Europe’s Complicity in Turkey’s Syrian-Refugee Crackdown

Ankara is moving against Syrians in the country—and the European Union bears responsibility.
Source: Murad Sezer / Reuters

ISTANBUL—Under the cover of night, Turkish police officers pushed Ahmed onto a large bus parked in central Istanbul. In the darkness, the Syrian man from Damascus could discern dozens of other handcuffed refugees being crammed into the vehicle. Many of them would not see the Turkish city again.

Ahmed, who asked that his last name not be used to protect his safety, was arrested after police discovered that he was registered with the authorities not in Istanbul, but in a different district. Turkish law obliges Syrian refugees with a temporary protection status to remain in their locale of initial registration or obtain separate permission to travel, and the officers reassured him he would simply be transferred back to the right district.

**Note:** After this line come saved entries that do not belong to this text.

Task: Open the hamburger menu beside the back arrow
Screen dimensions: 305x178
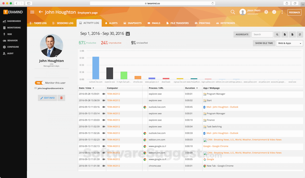Action: click(32, 12)

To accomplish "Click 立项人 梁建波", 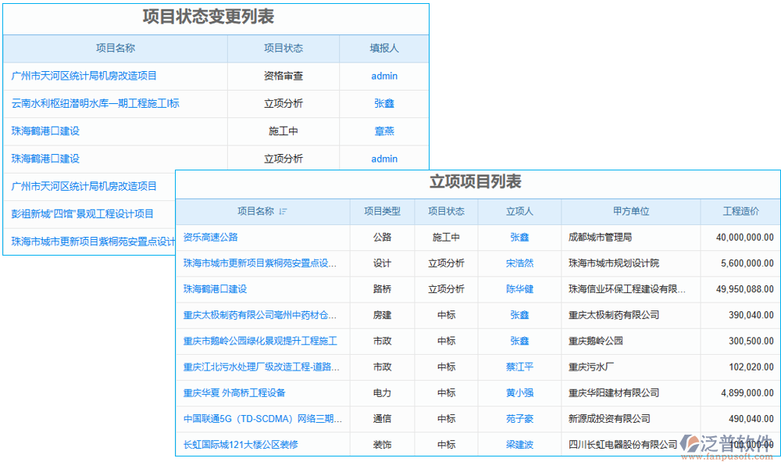I will [519, 445].
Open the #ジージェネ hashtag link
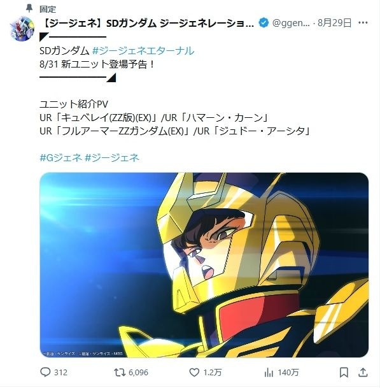This screenshot has width=380, height=388. (x=112, y=157)
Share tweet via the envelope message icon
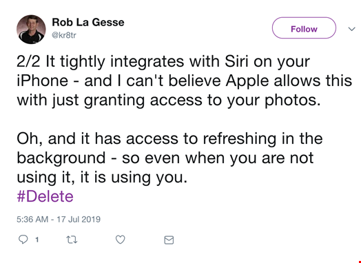The width and height of the screenshot is (361, 263). point(169,240)
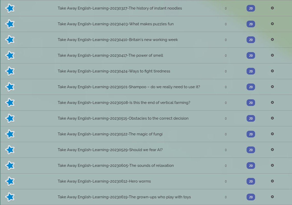Image resolution: width=292 pixels, height=205 pixels.
Task: Click the star beside Hero worms deck
Action: 10,181
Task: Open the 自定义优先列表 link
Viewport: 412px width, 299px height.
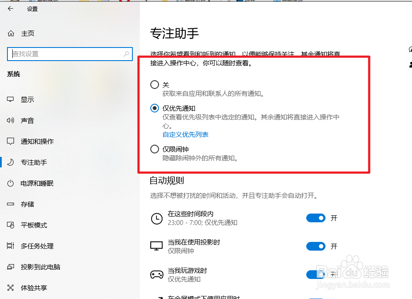Action: (x=185, y=135)
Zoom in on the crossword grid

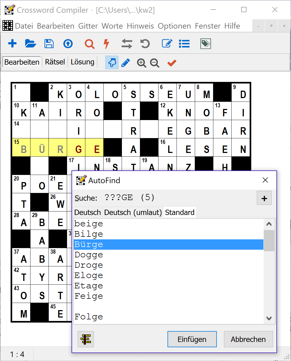click(141, 63)
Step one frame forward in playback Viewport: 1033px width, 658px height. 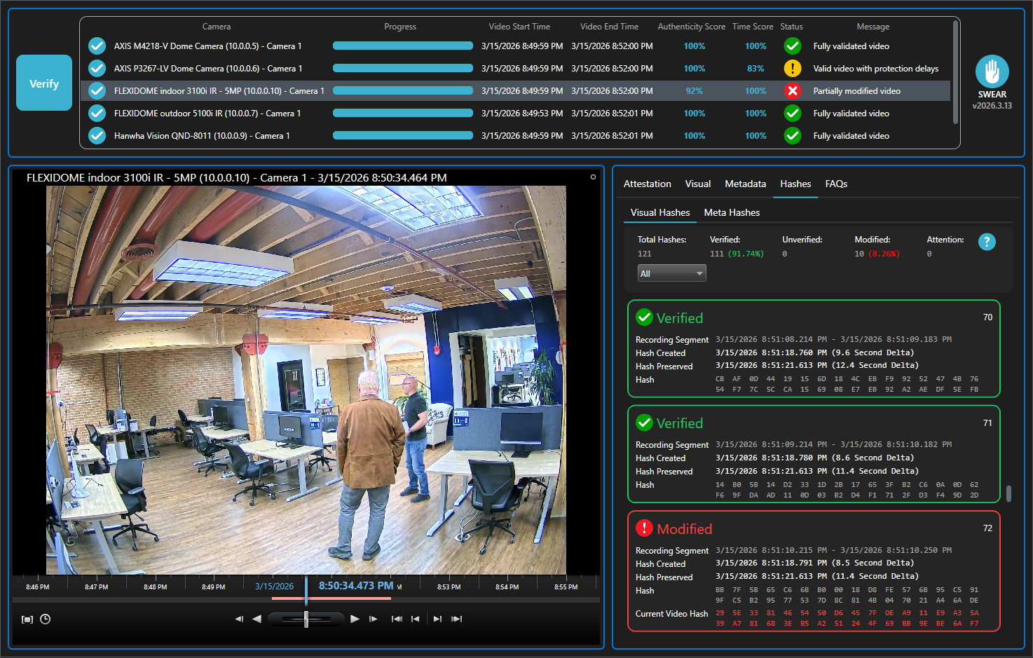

Instead, as dawn broke, the bus arrived at a detention facility in the Istanbul suburb of Pendik, where Ahmed said he was jostled into a crowded cell with 10 others and no beds, and received only one meal a day, which was always rotten. “The guards told us we Syrians are just as rotten inside,” he told me. “They kept shouting that Turkey will no longer accept us, and that we will all go back to Syria.”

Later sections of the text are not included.